Subunits Expressed | mTFP-NaV1.5 + m-SUMO1 | mTFP-NaV1.5-K442Q + m-SUMO1 | ||||||
---|---|---|---|---|---|---|---|---|
Condition | Ambient O2 | Hypoxia 50 s | Hypoxia 100 s | Recovery 150 s | Ambient O2 | Hypoxia 50 s | Hypoxia 100 s | Recovery 150 s |
Single particle stoichiometry SUMO1: NaV1.5 | 1: 1 | 1: 1 | 1: 1 | 1: 1 | 0: 1 | 0: 1 | 0: 1 | 0: 1 |
Free mTFP-NaV1.5, pixels/μm2 | 305 ± 21 | 166 ± 18* | 37 ± 4** | 39 ± 5** | 328 ± 26 | 333 ± 29 | 326 ± 25 | 308 ± 19 |
Free m-SUMO1, pixels/μm2 | 3 ± 1 | 4 ± 2 | 7 ± 2 | 5 ± 2 | 3 ± 1 | 4 ± 1 | 4 ± 2 | 6 ± 2 |
Co-localized pixels/μm2 | 33 ± 3 | 179 ± 15** | 301 ± 13** | 302 ± 15** | 4 ± 1 | 4 ± 2 | 3 ± 1 | 4 ± 1 |
NaV1.5 or NaV1.5-K442Q subunits tagged with mTFP1 were expressed in CHO-K1 cells with mCherry-SUMO1 (m-SUMO1) and studied by TIRFM and whole-cell patch clamp (Figures 3 and 5). The number of photobleaching steps observed for each fluorophore in each single fluorescent spot reports on the stoichiometry of the channel complex. NaV1.5 channels are monomers and show no more than one bleaching step when tagged with mTFP1 (Figure 5). No more than one bleaching steps was observed for mCherry-tagged SUMO1 subunits (free or co-localized with the channel). A 1:1 stoichiometry is maintained when cells are exposed to hypoxia (1.5% O2). SUMO1 was not observed to co-localize with NaV1.5-K442Q channels. The surface density of subunits was quantified as the mean of four 100- by 100-pixel regions for 6–10 cells per group. Exposure to hypoxia increased the number of SUMO1 monomers observed at the cell surface within 100 s, and almost all were co-localized with NaV1.5. Data are mean ± SEM for 5 to 8 cells per group;
p < 0.05,
p < 0.01 compared with cells studied in ambient O2 for each channel type.

------------------------------------------------------------

What the task asks
Continue the text on SUMO1 binding to NaV1.5 channels during hypoxia, starting right after its last sentence.

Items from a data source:
------------------------------------------------------------

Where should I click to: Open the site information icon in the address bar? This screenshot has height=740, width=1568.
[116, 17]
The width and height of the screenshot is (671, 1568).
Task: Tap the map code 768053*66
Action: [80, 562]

------------------------------------------------------------

Answer for the task
Evidence that the co-localization represented a covalent interaction of the channel and SUMO1 was provided by two additional experiments (Figure S6). First, m-SUMO1 was not observed at the membrane in cells expressing mTFP-NaV1.5-K442Q and rarely yielded co-localization of the fluorophores in 21% or 1.5% O2. Second, hypoxia did not increase the number of particles at the membrane with m-SUMO195, the SUMO1 variant that is unable to covalently attach to target lysines. Because NaV1.5 channels contain just one α-subunit, the observed 1:1 stoichiometry with SUMO1 supports three additional conclusions: NaV1.5 subunits are SUMOylated only on K442, the channel is monoSUMOylated and polySUMO1 chains were not observed, and the NaVβ1 subunit is not SUMOylated.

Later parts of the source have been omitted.